Please reproduce the rows word for word, beginning at the line that contains "At what coordinates should I click to accomplish: Check" and stopping after the final row.

[BEGIN GIVEN RECORDS]

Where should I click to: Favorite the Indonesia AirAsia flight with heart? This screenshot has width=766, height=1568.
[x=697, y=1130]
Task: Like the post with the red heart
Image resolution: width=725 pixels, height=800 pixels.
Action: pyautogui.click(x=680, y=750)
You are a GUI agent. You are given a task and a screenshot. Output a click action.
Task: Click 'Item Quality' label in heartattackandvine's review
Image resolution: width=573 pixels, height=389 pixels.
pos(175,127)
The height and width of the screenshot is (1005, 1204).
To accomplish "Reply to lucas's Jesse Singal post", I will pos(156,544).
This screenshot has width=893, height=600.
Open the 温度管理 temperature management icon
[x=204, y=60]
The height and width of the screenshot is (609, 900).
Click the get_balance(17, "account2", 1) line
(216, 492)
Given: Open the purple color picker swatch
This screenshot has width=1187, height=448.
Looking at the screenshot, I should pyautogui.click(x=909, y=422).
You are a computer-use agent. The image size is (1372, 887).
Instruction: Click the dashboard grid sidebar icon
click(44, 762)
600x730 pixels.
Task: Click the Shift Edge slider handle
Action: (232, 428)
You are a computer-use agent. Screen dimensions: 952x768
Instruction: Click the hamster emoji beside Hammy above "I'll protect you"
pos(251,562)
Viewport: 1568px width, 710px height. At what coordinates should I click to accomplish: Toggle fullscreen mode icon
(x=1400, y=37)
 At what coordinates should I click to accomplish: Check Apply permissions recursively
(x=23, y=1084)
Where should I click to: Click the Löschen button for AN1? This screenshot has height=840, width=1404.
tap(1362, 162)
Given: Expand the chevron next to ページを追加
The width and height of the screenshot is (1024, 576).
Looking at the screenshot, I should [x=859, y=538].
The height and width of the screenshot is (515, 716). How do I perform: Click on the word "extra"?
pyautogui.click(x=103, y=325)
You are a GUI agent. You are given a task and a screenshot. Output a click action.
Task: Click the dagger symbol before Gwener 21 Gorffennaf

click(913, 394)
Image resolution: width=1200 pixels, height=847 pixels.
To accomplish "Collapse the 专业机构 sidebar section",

[END GIVEN RECORDS]

REPLY TO THE EXERCISE:
 At what coordinates should I click to accomplish: Check Apply permissions recursively
(x=23, y=1084)
Where should I click to: Click the Löschen button for AN1? This screenshot has height=840, width=1404.
tap(1362, 162)
Given: Expand the chevron next to ページを追加
The width and height of the screenshot is (1024, 576).
Looking at the screenshot, I should [x=859, y=538].
The height and width of the screenshot is (515, 716). How do I perform: Click on the word "extra"?
pyautogui.click(x=103, y=325)
You are a GUI agent. You are given a task and a screenshot. Output a click action.
Task: Click the dagger symbol before Gwener 21 Gorffennaf

click(913, 394)
Image resolution: width=1200 pixels, height=847 pixels.
To accomplish "Collapse the 专业机构 sidebar section",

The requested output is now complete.